Dimite ministra y crecen protestas

La Paz/EFE – La represión de una marcha indígena en defensa de un parque natural, en la que murió un niño, originó ayer protestas en toda Bolivia y la renuncia de la ministra de Defensa, Cecilia Chacón, que rechaza la violenta actuación policial ordenada por el Gobierno de Evo Morales.

Sindicatos, asociaciones indígenas, partidos de oposición y grupos ecologistas y de defensa de los derechos humanos organizaron vigilias, huelgas de hambre y bloqueos para respaldar a los indígenas, y la Central Obrera Boliviana (COB) convocó a una huelga general para el miércoles.

La ministra de Defensa, nombrada en abril pasado, renunció a su cargo de forma “irrevocable” porque, según explicó en una carta enviada a Morales, no comparte la decisión de reprimir la marcha.

Chacón cree que para resolver el conflicto, que deteriora la imagen de Morales como indigenista y ecologista, había otras alternativas “en el marco del diálogo, respeto a los derechos humanos, no violencia y defensa de la Madre Tierra”. La marcha, que había comenzado el 15 de agosto y en la que participaban unos 1.500 indígenas, fue disuelta violentamente este domingo cerca del pueblo de Yucumo, a más de 300 kilómetros de La Paz.

La Conferencia Episcopal católica lamentó en un comunicado el “fallecimiento de otro niño, el número de heridos, la situación de los que estuvieron detenidos y el paradero de los desaparecidos”, y pidió al gobierno de Morales que garantice los derechos de esas personas.

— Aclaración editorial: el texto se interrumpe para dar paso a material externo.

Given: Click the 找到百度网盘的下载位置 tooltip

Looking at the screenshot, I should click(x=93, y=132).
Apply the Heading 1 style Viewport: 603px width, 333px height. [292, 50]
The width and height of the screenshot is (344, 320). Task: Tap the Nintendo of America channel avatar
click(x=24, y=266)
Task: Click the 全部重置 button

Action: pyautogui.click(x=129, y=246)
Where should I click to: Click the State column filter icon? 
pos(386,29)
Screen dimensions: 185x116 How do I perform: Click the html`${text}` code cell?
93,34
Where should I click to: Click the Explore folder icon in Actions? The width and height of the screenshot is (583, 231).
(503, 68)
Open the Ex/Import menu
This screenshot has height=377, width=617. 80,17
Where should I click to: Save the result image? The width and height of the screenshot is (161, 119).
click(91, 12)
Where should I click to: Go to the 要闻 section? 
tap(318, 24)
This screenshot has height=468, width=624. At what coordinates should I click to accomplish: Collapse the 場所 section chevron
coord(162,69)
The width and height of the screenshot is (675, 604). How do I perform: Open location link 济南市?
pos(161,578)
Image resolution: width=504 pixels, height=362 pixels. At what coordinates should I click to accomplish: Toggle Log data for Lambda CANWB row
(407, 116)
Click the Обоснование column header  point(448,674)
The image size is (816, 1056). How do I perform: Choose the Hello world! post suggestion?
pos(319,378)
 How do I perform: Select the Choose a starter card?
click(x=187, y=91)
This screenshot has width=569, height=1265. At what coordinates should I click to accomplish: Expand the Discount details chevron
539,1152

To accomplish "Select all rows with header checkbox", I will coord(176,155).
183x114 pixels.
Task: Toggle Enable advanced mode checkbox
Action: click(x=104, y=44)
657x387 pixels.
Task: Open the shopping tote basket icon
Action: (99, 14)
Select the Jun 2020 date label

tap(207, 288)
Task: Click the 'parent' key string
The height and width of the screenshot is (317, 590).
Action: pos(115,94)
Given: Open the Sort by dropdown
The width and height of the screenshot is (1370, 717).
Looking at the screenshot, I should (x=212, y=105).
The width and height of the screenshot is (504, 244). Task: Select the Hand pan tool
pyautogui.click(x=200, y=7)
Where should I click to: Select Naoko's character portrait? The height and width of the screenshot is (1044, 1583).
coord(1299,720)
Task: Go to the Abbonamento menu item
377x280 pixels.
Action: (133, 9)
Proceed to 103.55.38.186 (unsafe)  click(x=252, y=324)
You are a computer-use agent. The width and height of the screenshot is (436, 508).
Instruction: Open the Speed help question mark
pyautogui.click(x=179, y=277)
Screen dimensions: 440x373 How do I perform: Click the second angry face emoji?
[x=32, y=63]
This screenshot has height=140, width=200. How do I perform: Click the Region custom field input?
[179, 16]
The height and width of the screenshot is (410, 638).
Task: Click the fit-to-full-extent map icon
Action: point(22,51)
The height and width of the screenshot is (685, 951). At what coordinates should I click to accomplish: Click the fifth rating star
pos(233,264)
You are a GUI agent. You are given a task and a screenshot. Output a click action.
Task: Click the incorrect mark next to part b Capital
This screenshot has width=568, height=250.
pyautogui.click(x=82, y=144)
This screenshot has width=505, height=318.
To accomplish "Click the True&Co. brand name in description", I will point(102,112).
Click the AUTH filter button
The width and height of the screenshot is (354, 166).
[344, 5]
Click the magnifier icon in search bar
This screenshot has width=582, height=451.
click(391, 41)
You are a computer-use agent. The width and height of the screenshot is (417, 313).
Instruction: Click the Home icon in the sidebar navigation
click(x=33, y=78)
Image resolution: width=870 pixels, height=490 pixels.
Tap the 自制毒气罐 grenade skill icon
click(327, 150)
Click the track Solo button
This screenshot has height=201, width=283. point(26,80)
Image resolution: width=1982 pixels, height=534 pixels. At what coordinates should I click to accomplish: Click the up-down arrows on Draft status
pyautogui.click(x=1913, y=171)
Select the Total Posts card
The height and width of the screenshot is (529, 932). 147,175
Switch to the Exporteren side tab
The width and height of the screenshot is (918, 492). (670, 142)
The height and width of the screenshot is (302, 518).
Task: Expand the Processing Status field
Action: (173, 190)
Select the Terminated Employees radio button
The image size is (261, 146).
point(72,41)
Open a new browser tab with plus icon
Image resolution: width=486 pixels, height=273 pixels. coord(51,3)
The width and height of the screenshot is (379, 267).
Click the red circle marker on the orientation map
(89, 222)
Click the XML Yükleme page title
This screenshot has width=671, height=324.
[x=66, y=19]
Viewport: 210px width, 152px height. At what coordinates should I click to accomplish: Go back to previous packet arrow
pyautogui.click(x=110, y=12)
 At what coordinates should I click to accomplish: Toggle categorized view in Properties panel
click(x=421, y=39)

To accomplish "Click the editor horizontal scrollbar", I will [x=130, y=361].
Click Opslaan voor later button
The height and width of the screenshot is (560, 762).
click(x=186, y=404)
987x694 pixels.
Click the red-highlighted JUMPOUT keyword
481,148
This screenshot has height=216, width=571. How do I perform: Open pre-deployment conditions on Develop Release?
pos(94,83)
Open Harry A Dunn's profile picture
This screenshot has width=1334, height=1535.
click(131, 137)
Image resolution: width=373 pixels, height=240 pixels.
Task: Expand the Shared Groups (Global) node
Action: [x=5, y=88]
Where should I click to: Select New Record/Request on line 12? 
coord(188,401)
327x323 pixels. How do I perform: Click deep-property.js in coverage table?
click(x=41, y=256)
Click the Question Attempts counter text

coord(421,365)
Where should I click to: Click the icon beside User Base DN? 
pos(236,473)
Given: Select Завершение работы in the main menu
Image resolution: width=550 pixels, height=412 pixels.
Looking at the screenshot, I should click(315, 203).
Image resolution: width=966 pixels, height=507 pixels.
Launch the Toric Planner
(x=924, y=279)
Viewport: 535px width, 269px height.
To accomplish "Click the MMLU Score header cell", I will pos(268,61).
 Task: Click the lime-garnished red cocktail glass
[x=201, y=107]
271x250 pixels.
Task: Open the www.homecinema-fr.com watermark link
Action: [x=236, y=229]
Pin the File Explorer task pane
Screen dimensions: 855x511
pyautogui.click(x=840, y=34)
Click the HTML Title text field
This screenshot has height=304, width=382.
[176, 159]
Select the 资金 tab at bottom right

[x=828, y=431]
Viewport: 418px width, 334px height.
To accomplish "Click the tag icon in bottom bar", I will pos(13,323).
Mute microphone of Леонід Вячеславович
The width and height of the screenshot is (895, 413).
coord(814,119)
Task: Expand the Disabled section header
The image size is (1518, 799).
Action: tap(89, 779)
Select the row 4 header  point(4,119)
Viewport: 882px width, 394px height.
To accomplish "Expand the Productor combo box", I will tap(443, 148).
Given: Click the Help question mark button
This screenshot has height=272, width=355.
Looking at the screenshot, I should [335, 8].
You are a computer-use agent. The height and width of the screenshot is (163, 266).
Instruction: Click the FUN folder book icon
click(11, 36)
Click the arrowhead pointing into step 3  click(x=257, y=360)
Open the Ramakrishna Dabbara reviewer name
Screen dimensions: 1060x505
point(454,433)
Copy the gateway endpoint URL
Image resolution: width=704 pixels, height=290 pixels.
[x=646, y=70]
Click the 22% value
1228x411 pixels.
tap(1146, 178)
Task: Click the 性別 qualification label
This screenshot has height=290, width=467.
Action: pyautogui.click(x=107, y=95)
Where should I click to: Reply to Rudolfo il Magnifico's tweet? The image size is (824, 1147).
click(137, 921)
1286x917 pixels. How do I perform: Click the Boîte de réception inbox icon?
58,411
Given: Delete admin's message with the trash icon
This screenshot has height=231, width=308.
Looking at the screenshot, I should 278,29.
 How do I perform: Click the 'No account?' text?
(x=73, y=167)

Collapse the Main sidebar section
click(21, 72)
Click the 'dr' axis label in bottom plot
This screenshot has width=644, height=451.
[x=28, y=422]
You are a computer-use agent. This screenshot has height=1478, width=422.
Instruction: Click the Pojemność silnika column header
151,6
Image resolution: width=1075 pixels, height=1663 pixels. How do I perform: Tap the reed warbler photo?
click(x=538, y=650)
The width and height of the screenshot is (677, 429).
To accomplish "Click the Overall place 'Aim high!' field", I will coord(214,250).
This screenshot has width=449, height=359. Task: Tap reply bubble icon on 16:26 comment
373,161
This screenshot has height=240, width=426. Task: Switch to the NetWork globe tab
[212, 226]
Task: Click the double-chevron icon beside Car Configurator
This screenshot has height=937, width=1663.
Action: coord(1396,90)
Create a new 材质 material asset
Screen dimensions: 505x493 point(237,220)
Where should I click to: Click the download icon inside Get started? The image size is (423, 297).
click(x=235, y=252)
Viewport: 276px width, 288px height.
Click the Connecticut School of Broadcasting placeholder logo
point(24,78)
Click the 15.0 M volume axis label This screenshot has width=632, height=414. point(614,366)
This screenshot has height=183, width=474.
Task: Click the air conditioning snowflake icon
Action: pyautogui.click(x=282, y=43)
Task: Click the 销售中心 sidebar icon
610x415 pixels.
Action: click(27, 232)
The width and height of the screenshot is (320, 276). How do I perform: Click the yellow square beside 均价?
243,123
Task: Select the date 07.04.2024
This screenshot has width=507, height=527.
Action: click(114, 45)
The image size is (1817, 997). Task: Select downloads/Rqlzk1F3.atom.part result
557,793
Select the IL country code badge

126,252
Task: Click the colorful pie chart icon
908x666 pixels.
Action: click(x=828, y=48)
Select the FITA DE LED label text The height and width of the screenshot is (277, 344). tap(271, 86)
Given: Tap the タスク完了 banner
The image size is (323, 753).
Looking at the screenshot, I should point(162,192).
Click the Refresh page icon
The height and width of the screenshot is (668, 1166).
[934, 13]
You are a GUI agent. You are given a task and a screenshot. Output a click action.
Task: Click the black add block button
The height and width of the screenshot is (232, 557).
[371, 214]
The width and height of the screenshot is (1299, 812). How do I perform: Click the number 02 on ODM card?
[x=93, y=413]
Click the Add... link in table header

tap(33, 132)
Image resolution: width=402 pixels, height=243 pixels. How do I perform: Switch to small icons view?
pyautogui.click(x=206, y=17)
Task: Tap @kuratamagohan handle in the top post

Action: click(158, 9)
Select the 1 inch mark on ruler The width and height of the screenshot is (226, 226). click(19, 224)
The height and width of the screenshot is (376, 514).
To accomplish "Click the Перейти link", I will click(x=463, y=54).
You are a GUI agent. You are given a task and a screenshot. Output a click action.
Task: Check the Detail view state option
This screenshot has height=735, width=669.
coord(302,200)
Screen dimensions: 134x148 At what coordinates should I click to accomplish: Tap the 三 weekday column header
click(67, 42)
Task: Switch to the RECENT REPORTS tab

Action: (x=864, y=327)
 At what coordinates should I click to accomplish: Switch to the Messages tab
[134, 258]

La muerte del niño estuvo en duda desde el domingo porque inicialmente fue denunciada solo por fuentes allegadas a los indígenas, que no dieron detalles claros, y porque fue negada por la Policía y el ministro de Gobierno, Sacha Llorenti.

Los obispos también condenan el ataque policial al campamento indígena porque ocurrió cuando “se encontraban en total situación de indefensión”, y exigen a Morales “renunciar al camino de la represión, la persecución y la violencia”.